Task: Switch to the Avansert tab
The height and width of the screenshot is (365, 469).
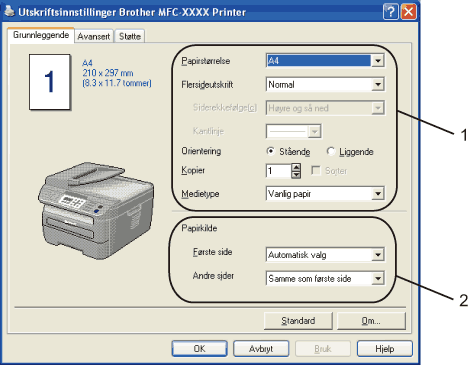Action: tap(94, 36)
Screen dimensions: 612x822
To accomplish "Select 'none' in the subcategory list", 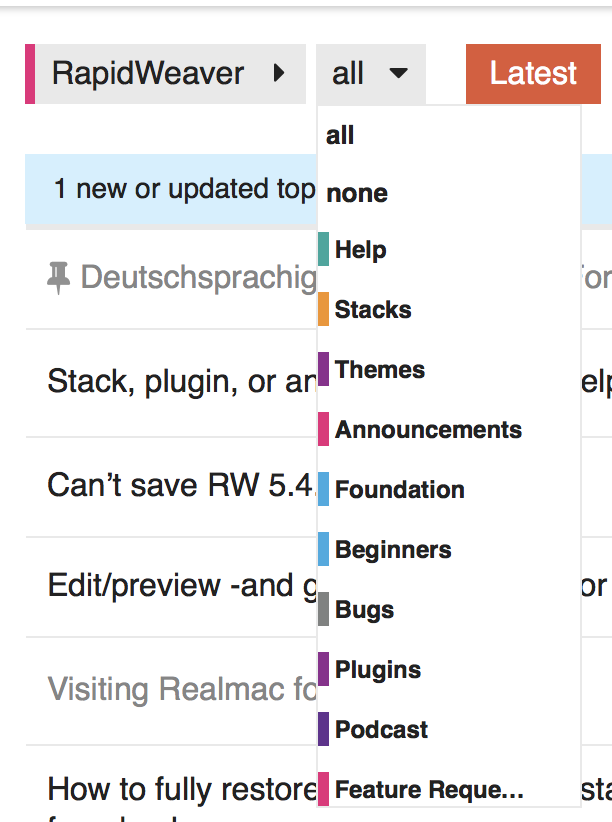I will point(357,193).
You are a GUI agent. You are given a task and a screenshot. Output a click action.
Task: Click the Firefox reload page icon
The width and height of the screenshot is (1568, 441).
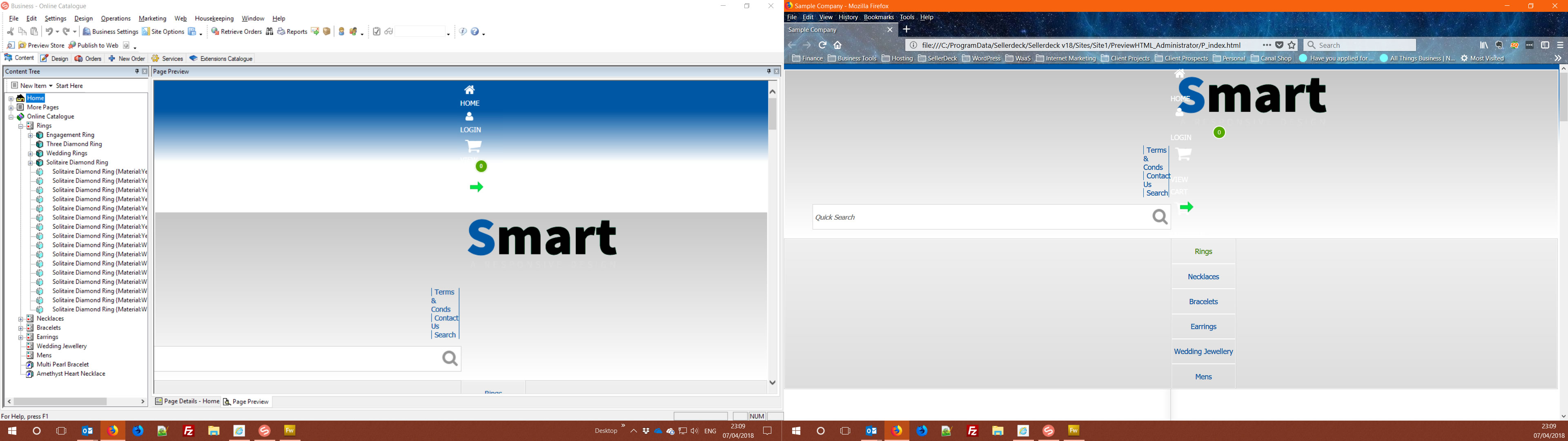pyautogui.click(x=822, y=45)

- **TASK**
Could you render the entries as a numbered list, from the line that contains "You are a GUI" through the end of the entries, with blank lines and the pictures left out?

- **CORRECT RESPONSE**
1. You are a GUI agent. You are given a task and a screenshot. Output a click action.
2. Task: Click the Firefox reload page icon
3. The width and height of the screenshot is (1568, 441).
4. pyautogui.click(x=822, y=45)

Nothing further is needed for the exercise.